Work to do:
Reproduce the records below word for word, beginning with the line that contains "Identify the location of change." and continuing through the last line of the records.

Listed records:

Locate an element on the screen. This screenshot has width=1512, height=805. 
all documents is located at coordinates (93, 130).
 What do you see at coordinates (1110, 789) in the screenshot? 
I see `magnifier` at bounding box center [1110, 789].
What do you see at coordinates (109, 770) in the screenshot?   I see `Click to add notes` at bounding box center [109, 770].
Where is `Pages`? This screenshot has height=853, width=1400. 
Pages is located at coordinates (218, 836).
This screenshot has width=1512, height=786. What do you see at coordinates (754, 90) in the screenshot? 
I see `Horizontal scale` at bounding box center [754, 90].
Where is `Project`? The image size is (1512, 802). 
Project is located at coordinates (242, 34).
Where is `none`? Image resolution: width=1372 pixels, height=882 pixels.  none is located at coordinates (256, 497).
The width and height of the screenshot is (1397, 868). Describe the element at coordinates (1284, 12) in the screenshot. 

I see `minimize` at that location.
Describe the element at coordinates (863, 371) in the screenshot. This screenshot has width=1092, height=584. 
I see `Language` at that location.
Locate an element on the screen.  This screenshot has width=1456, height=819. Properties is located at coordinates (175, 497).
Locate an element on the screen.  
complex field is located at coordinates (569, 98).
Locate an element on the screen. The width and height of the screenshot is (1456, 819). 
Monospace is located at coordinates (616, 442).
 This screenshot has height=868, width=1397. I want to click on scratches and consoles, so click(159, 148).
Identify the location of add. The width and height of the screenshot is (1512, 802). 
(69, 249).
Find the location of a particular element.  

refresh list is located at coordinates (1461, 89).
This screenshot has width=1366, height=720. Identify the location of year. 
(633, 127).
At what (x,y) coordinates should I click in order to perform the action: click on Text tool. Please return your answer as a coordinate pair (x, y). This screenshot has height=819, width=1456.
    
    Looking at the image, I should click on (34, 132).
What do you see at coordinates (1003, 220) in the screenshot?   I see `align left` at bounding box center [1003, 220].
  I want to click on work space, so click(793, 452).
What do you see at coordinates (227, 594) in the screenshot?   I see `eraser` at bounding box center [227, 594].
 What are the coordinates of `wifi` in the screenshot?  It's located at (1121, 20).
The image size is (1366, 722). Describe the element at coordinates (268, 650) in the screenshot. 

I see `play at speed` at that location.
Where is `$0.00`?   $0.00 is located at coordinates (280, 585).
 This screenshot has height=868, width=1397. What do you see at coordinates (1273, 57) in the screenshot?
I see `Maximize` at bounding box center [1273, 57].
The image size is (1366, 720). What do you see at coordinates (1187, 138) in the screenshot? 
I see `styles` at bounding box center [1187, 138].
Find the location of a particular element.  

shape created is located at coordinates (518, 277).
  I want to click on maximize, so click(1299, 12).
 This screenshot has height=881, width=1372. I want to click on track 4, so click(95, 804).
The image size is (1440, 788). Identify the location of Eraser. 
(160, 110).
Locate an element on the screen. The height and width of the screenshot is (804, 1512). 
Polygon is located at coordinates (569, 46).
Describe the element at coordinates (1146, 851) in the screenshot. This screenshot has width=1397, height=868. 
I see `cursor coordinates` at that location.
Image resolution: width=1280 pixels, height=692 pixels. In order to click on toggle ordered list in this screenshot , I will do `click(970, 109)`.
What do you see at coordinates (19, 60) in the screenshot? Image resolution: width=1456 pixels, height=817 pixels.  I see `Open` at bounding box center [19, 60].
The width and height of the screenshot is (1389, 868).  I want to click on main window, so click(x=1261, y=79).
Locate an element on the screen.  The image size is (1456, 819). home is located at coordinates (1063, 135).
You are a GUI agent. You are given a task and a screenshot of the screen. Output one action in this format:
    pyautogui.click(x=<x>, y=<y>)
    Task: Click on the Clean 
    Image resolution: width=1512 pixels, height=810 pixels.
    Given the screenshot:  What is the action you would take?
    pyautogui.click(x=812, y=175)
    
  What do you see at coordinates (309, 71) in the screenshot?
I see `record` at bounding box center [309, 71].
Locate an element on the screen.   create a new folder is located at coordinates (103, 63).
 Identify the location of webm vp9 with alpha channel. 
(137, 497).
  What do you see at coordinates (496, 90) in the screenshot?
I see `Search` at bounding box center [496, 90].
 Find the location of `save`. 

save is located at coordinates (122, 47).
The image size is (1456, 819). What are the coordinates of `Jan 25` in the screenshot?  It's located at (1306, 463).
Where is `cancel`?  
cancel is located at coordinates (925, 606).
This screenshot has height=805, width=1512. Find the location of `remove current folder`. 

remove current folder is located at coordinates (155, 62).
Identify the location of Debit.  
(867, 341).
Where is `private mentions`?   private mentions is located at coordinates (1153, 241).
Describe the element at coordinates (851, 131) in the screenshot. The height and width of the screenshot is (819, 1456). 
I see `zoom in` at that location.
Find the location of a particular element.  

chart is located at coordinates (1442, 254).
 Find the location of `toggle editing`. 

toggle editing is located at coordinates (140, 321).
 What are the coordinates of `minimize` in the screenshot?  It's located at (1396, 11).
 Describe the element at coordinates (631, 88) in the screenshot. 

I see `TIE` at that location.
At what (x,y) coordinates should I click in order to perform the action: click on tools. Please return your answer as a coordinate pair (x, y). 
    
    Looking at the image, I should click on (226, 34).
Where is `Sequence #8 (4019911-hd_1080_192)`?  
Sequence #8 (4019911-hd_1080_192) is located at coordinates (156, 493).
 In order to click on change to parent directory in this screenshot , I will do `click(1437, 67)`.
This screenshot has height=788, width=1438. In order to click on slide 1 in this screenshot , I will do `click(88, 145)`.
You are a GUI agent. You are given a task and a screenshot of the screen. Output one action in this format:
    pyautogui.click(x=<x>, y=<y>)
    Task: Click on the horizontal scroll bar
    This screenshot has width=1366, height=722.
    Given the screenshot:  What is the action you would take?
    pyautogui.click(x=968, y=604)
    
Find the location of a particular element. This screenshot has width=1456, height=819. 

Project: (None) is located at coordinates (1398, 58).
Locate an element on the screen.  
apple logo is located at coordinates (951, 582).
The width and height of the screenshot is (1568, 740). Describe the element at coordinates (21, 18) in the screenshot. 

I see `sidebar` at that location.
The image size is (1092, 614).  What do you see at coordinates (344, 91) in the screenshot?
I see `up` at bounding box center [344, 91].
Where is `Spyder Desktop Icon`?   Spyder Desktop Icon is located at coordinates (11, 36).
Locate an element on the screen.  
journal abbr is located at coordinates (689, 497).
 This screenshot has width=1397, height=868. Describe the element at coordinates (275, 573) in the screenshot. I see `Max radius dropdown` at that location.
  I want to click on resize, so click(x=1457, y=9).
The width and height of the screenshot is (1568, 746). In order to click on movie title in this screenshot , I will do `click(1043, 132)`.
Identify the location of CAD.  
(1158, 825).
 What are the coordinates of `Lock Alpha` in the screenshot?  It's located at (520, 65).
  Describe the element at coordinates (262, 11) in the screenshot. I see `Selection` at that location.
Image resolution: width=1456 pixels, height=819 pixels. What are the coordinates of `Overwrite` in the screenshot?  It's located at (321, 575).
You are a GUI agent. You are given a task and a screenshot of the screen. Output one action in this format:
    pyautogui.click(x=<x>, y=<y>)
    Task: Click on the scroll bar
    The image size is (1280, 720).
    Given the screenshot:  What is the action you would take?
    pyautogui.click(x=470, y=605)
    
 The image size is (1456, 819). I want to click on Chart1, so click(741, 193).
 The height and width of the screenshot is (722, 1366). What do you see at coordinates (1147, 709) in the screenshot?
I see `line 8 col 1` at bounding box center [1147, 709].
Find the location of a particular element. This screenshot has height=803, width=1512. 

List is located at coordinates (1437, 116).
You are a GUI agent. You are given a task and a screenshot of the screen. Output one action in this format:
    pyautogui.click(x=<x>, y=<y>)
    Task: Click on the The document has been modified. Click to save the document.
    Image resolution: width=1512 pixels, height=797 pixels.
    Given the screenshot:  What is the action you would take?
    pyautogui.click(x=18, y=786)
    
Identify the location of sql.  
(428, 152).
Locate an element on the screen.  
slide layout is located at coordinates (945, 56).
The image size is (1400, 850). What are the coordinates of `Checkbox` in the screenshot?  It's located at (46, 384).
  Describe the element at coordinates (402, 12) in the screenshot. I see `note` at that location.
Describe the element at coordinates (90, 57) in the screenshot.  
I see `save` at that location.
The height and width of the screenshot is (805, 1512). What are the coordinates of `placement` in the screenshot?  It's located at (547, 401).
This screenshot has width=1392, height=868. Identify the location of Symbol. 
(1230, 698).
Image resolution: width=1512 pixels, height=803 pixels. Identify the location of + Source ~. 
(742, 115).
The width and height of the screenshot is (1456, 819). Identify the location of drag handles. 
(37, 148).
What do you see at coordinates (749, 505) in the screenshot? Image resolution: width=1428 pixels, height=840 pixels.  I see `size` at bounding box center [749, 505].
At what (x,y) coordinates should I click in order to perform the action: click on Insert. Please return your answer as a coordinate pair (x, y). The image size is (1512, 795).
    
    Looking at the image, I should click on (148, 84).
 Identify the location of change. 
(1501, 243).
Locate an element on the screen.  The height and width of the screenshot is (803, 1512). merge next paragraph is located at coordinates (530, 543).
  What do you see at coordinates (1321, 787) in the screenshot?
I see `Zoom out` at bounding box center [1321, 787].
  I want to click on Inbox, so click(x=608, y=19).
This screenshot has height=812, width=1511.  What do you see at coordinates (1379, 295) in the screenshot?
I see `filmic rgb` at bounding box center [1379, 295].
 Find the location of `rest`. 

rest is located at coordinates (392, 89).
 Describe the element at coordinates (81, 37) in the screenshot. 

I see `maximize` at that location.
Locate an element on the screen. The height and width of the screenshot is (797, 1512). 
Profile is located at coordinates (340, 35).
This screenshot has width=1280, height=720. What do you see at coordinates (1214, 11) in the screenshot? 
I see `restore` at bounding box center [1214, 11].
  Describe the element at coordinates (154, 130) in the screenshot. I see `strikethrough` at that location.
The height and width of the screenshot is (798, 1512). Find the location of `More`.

The answer:
 Identify the location of change. 
(1501, 243).
Locate an element on the screen.  The height and width of the screenshot is (803, 1512). merge next paragraph is located at coordinates (530, 543).
  What do you see at coordinates (1321, 787) in the screenshot?
I see `Zoom out` at bounding box center [1321, 787].
  I want to click on Inbox, so click(x=608, y=19).
This screenshot has height=812, width=1511.  What do you see at coordinates (1379, 295) in the screenshot?
I see `filmic rgb` at bounding box center [1379, 295].
 Find the location of `rest`. 

rest is located at coordinates (392, 89).
 Describe the element at coordinates (81, 37) in the screenshot. 

I see `maximize` at that location.
Locate an element on the screen. The height and width of the screenshot is (797, 1512). 
Profile is located at coordinates (340, 35).
This screenshot has width=1280, height=720. What do you see at coordinates (1214, 11) in the screenshot? 
I see `restore` at bounding box center [1214, 11].
  Describe the element at coordinates (154, 130) in the screenshot. I see `strikethrough` at that location.
The height and width of the screenshot is (798, 1512). Find the location of `More`.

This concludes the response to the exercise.